> **EXERCISE**:
Check each line of the data for "output" and select those that have it.

> **EXTRACTED INFORMATION**:
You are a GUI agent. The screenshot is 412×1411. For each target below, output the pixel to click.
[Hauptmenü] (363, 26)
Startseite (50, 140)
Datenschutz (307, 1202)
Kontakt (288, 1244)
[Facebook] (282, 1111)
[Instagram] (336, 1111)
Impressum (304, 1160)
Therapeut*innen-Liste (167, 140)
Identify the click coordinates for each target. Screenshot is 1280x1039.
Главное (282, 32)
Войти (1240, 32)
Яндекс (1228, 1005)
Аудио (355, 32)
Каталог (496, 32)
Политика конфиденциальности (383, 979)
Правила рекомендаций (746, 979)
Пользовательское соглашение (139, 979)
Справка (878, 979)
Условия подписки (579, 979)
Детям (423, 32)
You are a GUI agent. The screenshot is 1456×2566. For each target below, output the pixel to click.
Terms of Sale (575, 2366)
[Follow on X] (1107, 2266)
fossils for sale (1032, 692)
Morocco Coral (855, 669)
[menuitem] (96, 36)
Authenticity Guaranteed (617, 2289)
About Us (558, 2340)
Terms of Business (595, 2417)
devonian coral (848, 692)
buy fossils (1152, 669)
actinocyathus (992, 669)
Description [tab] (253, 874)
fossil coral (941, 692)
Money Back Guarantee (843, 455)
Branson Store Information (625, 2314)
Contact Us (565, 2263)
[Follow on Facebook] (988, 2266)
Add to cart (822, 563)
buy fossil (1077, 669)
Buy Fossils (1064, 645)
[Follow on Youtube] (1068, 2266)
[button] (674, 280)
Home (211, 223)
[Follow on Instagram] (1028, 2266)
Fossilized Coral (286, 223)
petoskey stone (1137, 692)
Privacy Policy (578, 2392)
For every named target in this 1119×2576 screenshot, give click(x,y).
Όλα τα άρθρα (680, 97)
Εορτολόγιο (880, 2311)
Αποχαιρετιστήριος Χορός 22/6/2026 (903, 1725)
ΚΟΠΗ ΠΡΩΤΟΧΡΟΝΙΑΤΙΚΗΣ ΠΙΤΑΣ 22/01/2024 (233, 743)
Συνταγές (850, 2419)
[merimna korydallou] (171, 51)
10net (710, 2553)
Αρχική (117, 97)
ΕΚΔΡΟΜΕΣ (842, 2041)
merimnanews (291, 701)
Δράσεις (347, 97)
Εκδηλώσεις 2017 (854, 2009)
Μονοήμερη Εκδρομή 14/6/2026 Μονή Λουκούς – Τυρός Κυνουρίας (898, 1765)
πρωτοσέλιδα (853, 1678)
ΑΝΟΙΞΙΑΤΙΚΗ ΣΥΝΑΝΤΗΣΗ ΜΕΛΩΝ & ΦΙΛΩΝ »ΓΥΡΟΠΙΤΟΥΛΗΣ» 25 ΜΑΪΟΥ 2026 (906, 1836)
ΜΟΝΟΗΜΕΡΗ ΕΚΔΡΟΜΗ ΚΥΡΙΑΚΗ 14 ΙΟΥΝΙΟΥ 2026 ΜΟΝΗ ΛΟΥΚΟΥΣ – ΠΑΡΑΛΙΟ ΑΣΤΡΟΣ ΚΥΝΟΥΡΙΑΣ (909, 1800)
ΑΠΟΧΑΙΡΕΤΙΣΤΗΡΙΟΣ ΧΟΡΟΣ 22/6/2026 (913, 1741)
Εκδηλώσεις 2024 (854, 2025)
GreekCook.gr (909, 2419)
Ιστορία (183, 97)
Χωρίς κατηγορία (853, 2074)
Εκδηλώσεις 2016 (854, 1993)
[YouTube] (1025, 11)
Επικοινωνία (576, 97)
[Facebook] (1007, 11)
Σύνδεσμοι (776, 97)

> **ANSWER AREA**:
You are a GUI agent. The screenshot is 412×1411. For each target below, output the pixel to click.
You are a GUI agent. The screenshot is 1456×2566. For each target below, output the pixel to click.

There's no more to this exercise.